30. In Dr. K.L. Maheshwari (S.B.C.W. Pet. No. 5665/92) the petitioner was served with a memorandum dt. 4.6.87 purporting to hold an enquiry Under Rule 16 of the Rajasthan (C.C. & A.) Rules, 1958 and the petitioner submitted his reply denying allegations levelled against him. The Enquiry Officer after considering the documents and the explanation of the petitioner that the petitioner has admitted the guilt that he went Libiya without permission to get treated his daughter and remained absent from 15.3.81 to 11.5.86. The petitioner moved application initially on 14.1.81 to 15.2.81 on the ground of urgent domestic work but did not resume duty and again moved for extension of leave from time to time, from Jodhpur address whereas the petitioner admitted in the applications dt. 12.5.86 (Anx. R/1) and dt. 3.6.86 (Anx. R/5) that he went abroad and served Libiya without prior permission due to unavoidable circumstances. I have perused the material on record and I do not find any error in the order dt. 30.9.92 and the discretion has been rightly exercised by the respondents on the existing facts of the case, therefore, no interference is called for. The cases referred by the petitioner are not of any help to him, as already stated.

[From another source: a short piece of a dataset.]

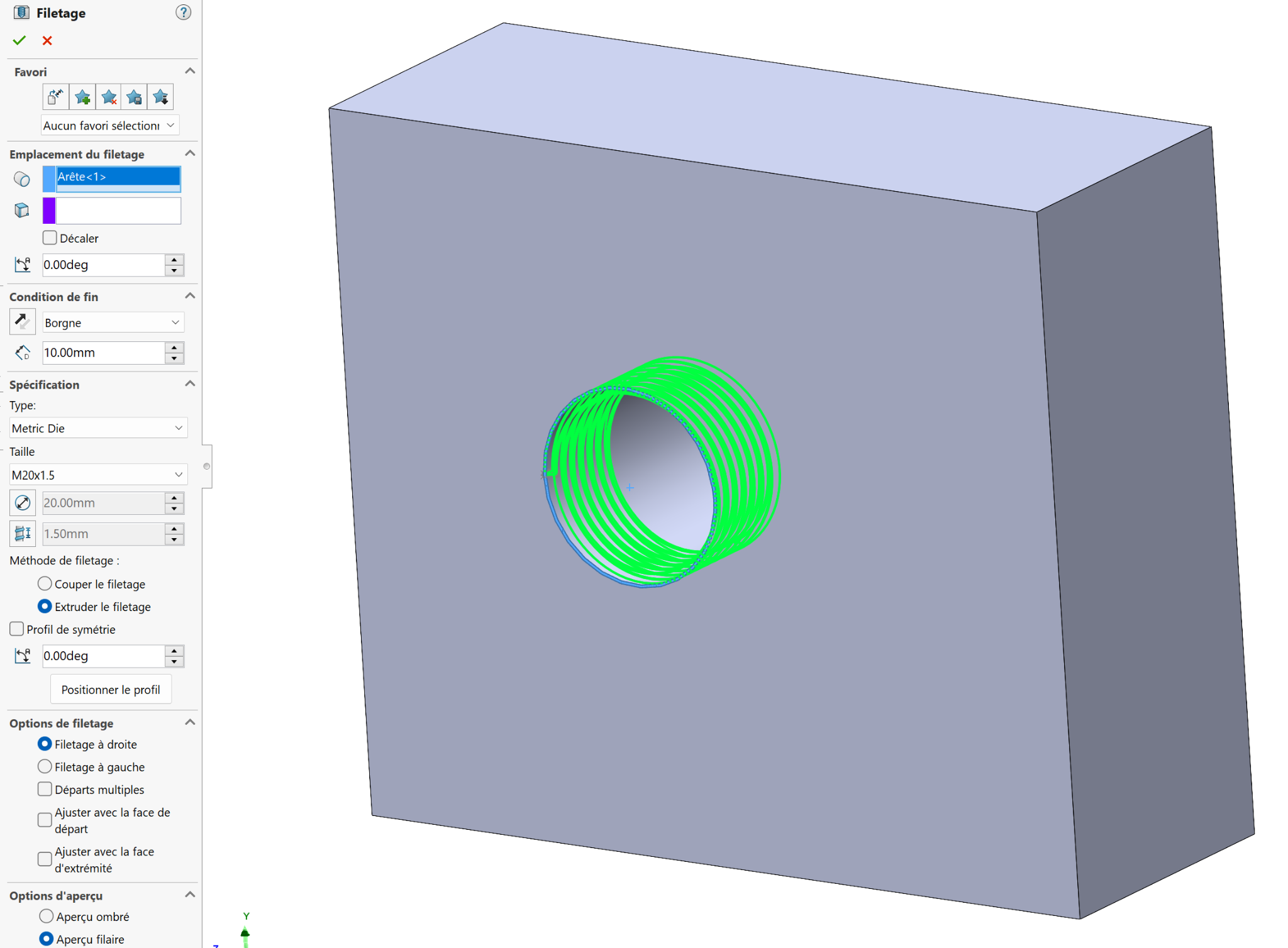Confirm thread with green checkmark
Screen dimensions: 1288x948
point(19,41)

31. No order point has been pressed before me.

32. As discussed above, writ petitioner of Dr. Subodh Kumar and other writ petitions mentioned in the Schedule-A have no force, so they are hereby dismissed with no order as to costs.

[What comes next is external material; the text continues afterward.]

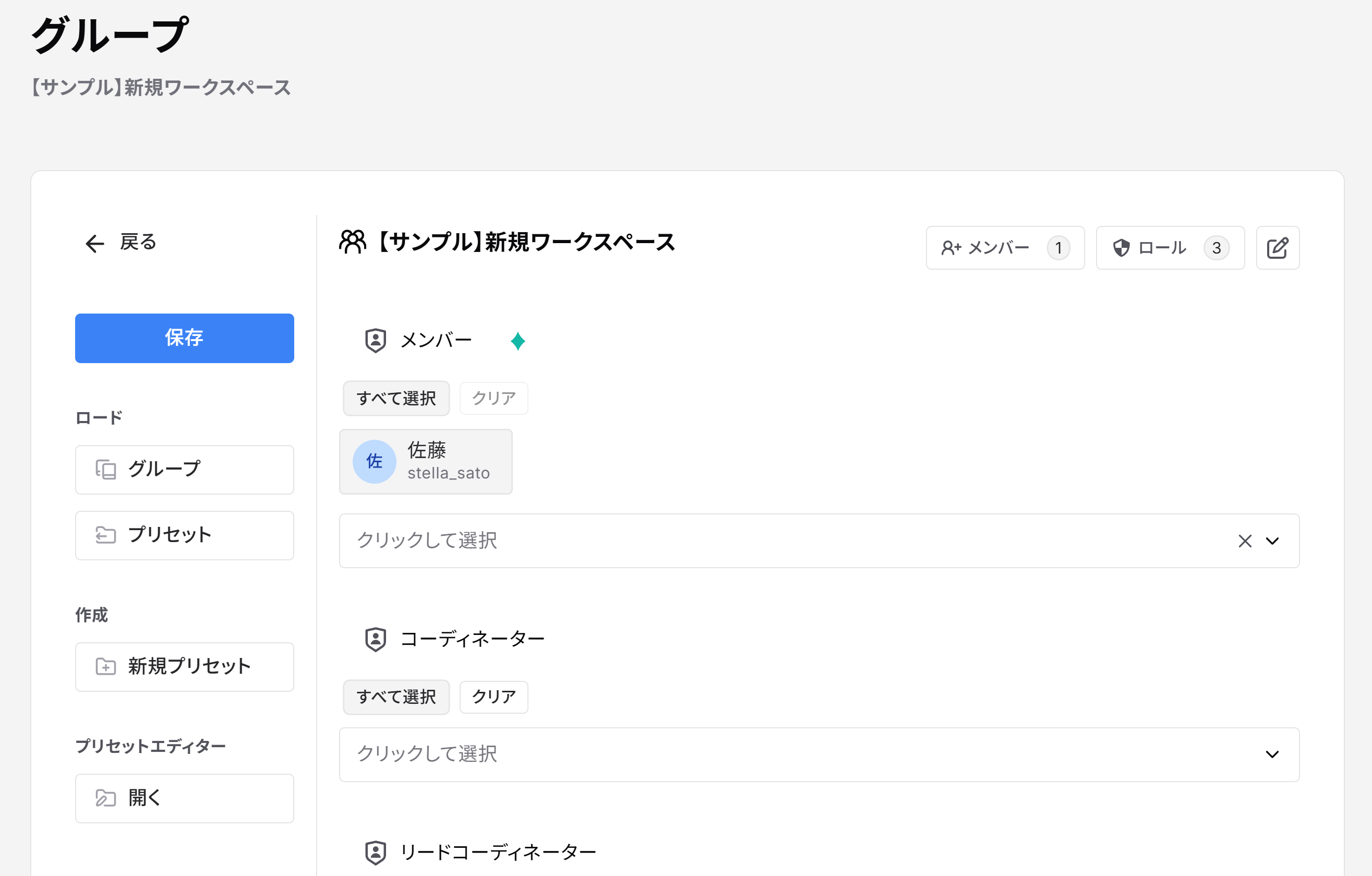Open the メンバー count tab
1372x876 pixels.
click(1005, 248)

33. Before parting with the case, I am constraint to observe that when there are guidelines for taking up F.A.S. (Home Ministry) Government of India and there are provisions in the rules providing procedure, which are framed with a view to depricate taking up foreign assignment on individual efforts directly and change of country subsequently without permission, why compliance of these rules are not being made strictly within time which is causing inconvenience to members of service as also to the concerned authorities.

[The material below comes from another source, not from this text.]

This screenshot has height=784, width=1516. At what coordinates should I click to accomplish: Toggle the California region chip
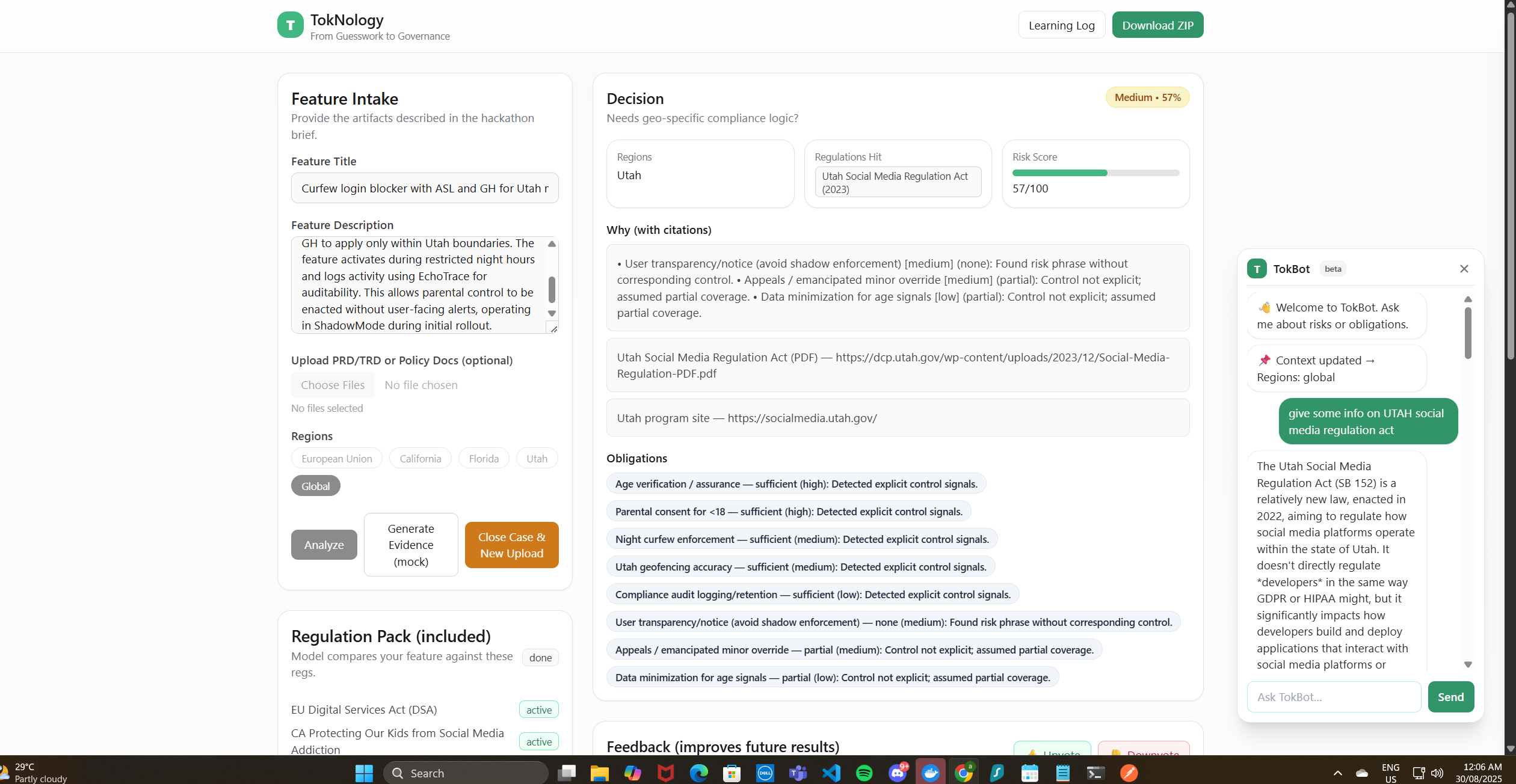(420, 459)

34. It is expected of the respondents to see and to complete all formalities including granting of leave mentioning specific period of deputation before relieving the incumbents who are eligible and fulfill the requirement of the rules and guidelines namely registered under F.A.S. sponsored by the Central Government and no objection certificate has been issued to proceed for deputation to foreign country. Thereafter on receiving application for extension, grant extension timely if think proper before expiry of earlier leave period so as to avoid harassment, complications and unnecessary litigation. A copy of this order be sent to the Chief Secretary to the Government of Rajasthan for necessary action.